Mission Health did not immediately confirm for ISMG other media reports that the malicious code existed for three years on its ecommerce site before being discovered. Mission Health also did not immediately comment on why it took so long to discover the malware, or how many individuals were potentially affected.
"We conducted a comprehensive review of all transactions made on the site during the timeframe of the incident, and have sent letters to consumers whose data may have been impacted," Mission Health says in its statement to ISMG.
"This was not a site that contained patient data, but was simply an online store where consumers bought general health-related products," Mission Health added.
Citizen Times reported that Mission Health's notification letters to affected individuals said impacted information included names, addresses, payment card numbers, expiration dates and CVV codes.
Other healthcare sector entities have also had delayed discoveries of breaches that lasted for years.
In one extreme case, Dominion National, an Arlington, Virginia-based vision and dental insurer revealed in June that it had only recently discovered a nine-year-old security incident involving unauthorized access to its computer servers.

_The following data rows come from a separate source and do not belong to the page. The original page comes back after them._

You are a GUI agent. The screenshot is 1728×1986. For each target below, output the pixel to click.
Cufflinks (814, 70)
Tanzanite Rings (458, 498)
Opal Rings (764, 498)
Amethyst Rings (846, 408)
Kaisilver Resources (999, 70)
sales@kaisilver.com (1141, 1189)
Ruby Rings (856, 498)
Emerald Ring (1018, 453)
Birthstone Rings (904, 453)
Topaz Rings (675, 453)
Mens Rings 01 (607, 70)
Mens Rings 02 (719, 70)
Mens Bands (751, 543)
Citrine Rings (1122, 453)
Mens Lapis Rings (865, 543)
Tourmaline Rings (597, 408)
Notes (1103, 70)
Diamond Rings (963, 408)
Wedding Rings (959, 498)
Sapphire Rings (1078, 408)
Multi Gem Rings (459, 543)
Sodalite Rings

A recent study by IBM found that, on average, companies take about 206 days to identify a breach and 73 days to contain it.
But longer lags in detecting breaches are not unusual.
For example, the 2014 cyberattack on health insurer Anthem that resulted in a data breach impacting nearly 79 million individuals was determined to have started nearly a year before it was detected and disclosed (see: Analysis: Did Anthem's Security Certification Have Value?).
Why So Long?
An important lesson to be learned from the Mission Health incident is that any organization that handles personally identifiable information should perform technical security assessments to ensure that it has effective information security practices and safeguards, says privacy attorney David Holtzman of the security consultancy CynergisTek.
"The greater the sensitivity of the data, the more comprehensive and thorough the examination. Just as important is to require vendors perform assessments of their information security practices and safeguards to ensure your organization's personally identifiable data is adequately protected from unauthorized access and disclosure," he says.
Some measures can help detect the presence of malicious code sooner, including conducting penetration testing, a web application assessment, or static code analysis, Holtzman notes. "Employing a third party monitoring service or content delivery network would likely have detected suspicious network activity," he adds.
"Generally, developers and vendors that operate an internet website that handles personally identifiable information should put into place reasonable security measures to ensure that the data is protected from unauthorized access and disclosure."
Kate Borten, president of privacy and security consulting firm The Marblehead Group says she's surprised the Mission Health ecommerce compromise was not discovered sooner.
"It's puzzling that a fraudulent purchase and billing transaction didn't get picked up promptly," she says.
"If I buy a product, I expect delivery and would follow up if it weren't received. On the other hand, if I receive a product but the vendor doesn't get paid, won't they pursue that with me? It may be that the organization treated each incident as a one-off situation and never put them together to suspect fraud."
Borten adds: "Surely some of the affected individuals should have concluded their credit cards were used fraudulently in conjunction with the Mission Health website."
The incident does not appear to be a HIPAA breach, despite involving a healthcare entity, Borten says. "It was a public website not restricted to Mission Health patients," she notes. However, the incident triggers various state breach notification requirements.